【平安名純代・米国特約記者】米議会調査局は15日に発表した日米関係に関する報告書で、米軍普天間飛行場の辺野古移設計画は、埋め立て承認で最大の課題を克服したものの、昨年の主要選挙でいずれも反対を唱えた候補者らが勝利したと指摘した。
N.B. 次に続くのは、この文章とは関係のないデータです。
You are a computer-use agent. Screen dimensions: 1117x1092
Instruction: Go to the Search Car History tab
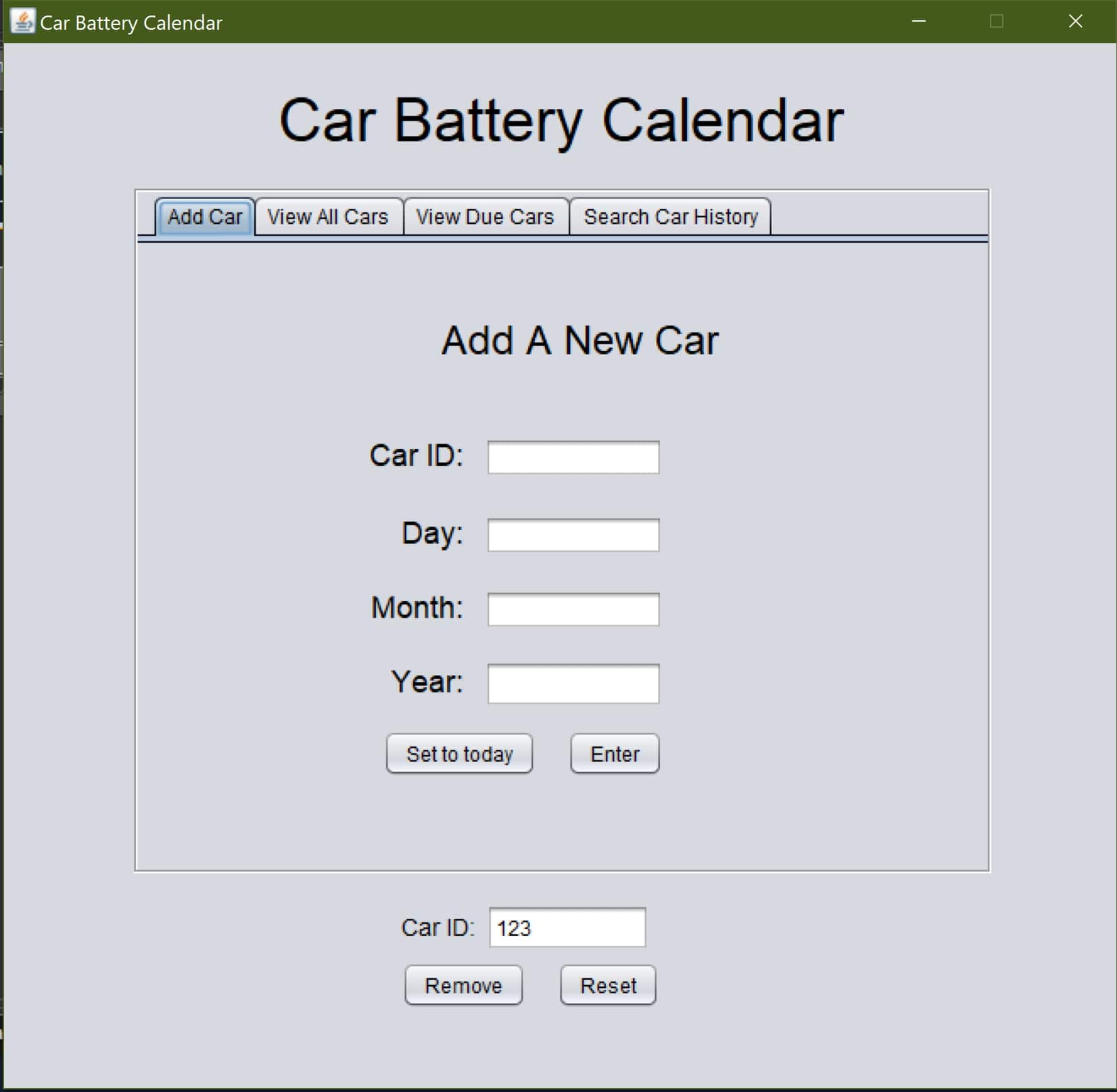pyautogui.click(x=670, y=217)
強硬姿勢を鮮明にする安倍政権の実行力を米側が注視している点にも言及している。

 報告書は、昨年の名護市長選、知事選、衆院選で、辺野古を容認した自民党系候補者らが敗北した主要因について「安倍政権の普天間移設をめぐる強硬姿勢」と指摘し、「選挙結果は、東京が移設計画を効果的に実行できるかどうかという早急な課題に直面していることを示している」と分析。

 その上で、埋め立て承認後も「沖縄のほとんどは政治的、環境的、生活の質などの理由で新基地建設に反対している」と反対が強まっている現状を説明した。

 一方で、移設反対を公約に掲げている翁長雄志知事が計画を阻止する法的権限について、専門家らの「知事と市長が持つ権限は計画を中止するには及ばないが、両者による抵抗は進行を遅らせ、強力な政治的シグナルを発することも可能」との見方も伝えた。